A relationship forged between two men in Kabul through their Lancaster University alumni bond resulted in what they describe as a race against the clock for survival.

Aziz Amin (MA Conflict, Development and Security 2017, Graduate) was working as Special Secretary and Personal Assistant of President Ghani (President of the Islamic Republic of Afghanistan) in the first half of 2021, when he met Dr Greg Mills (MA International Relations & Strategic Studies, 1986, PhD Politics, 1990, Fylde).

Visiting Afghanistan in February to complete research for a book, Dr Mills stayed at the Presidential Palace as a personal guest of President Ghani. Aziz was involved in ensuring his stay was comfortable, and through their regular conversations, the two men discovered their shared link to Lancaster as former students in the Department of Politics and International Relations, albeit 30 years apart. Dr Mills said of their meeting, “There was an immediate degree of trust established because of our common experience at Lancaster University. We were a South African and a young Afghan with nothing to bind us but that. We had an immediate connection and I knew I would keep an eye out for him in future.” The two men connected and remained in touch.

Aziz was involved in the arrangements for Dr Mills’ second trip to Kabul in July of 2021 when he was visiting the President again with his friend and colleague, the former President of Nigeria, President Olusegun Obasanjo.

Dr Mills, who served in Afghanistan in 2006 as an advisor to General Sir David Richards and later General Sir Nick Carter, and is now Director of the Brenthurst Foundation in South Africa, told STEPS in an interview that when he was in Kabul in July 2021 he “had a sense it was all going to come crumbling down”, but had not expected the situation to escalate so quickly. During the events of August 2021, he contacted Aziz to ask if he was safe. Dr Mills told us, “I felt an affinity with him, we had studied on the same course. We’d been to the same university and that brings an immediate sense of trust.”

According to Aziz, he was in hiding after the President’s departure from the country and was having to constantly change his location, due to a fear of retribution on account of his work for the unseated government and its Western allies.

Wanting to help Aziz, Dr Mills described how he reached out to his contacts and put in place an exceptionally complex plan to secure his evacuation, a process that required several attempts and a lot of organisation amidst great insecurity.
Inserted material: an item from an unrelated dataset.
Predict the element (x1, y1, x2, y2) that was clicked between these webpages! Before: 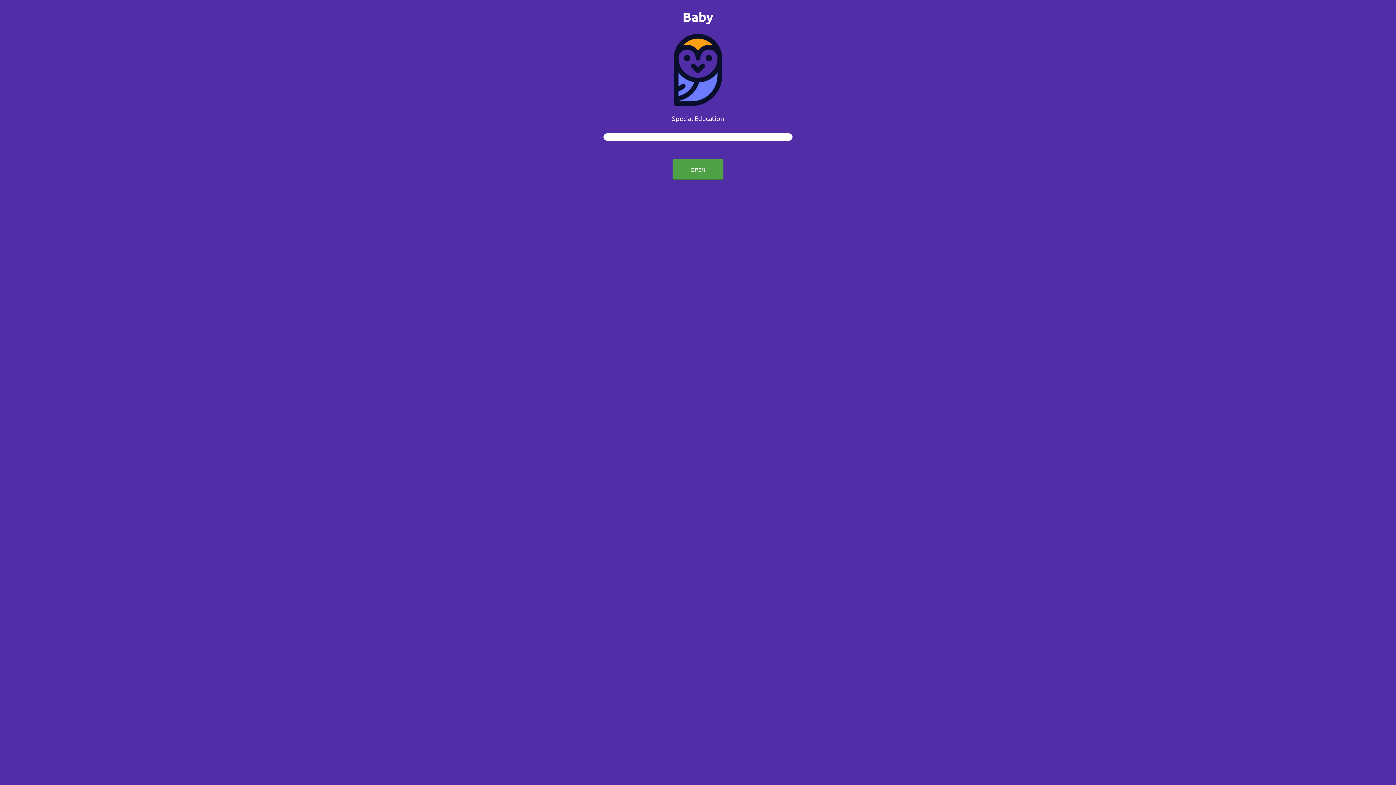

Dr Mills spoke of the key steps that needed to take place: to get to the airport, then to get into the airport, next to board a plane and finally to get to a safe destination for the long term.

Aziz’s evacuation was achieved, and Dr Mills and his friends went on to use the system they had devised to help over a thousand more people to safety.
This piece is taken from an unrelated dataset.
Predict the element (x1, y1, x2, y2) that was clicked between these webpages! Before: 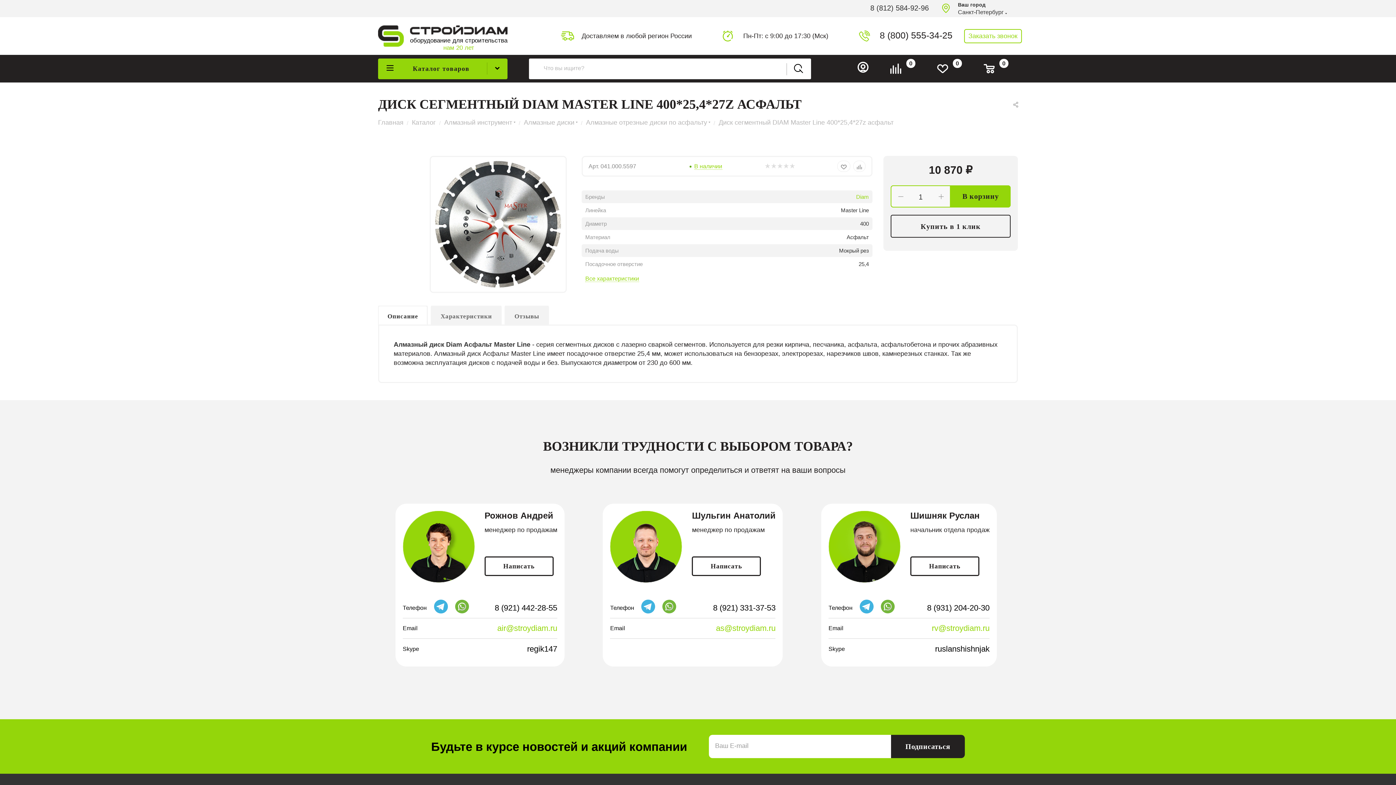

Aziz spoke of his experience, commenting, “I left my country with a heavy heart. Afghanistan: a country, my country and one that I love dearly; a land that gave birth to me and people who raised me were being left behind. It was as if half my heart was being torn apart. My departure was hard and the feelings and emotions were both unbearable and indescribable.

“However, throughout these times, one of the things that has brought a smile to my face and some happiness is Dr Mills and the thought that had I not met him as I had done, my fate might have been different. “I am certain that I would not have secured my evacuation without Dr Mills and his friends. To them, I will remain forever indebted. May God bless them and all those who helped, and may He place me in a position that I, too, may one day be able to extend a helping hand to someone in need.

“I also owe Lancaster a great thanks for making, unknowingly, this remarkable connection across generations and geographies.”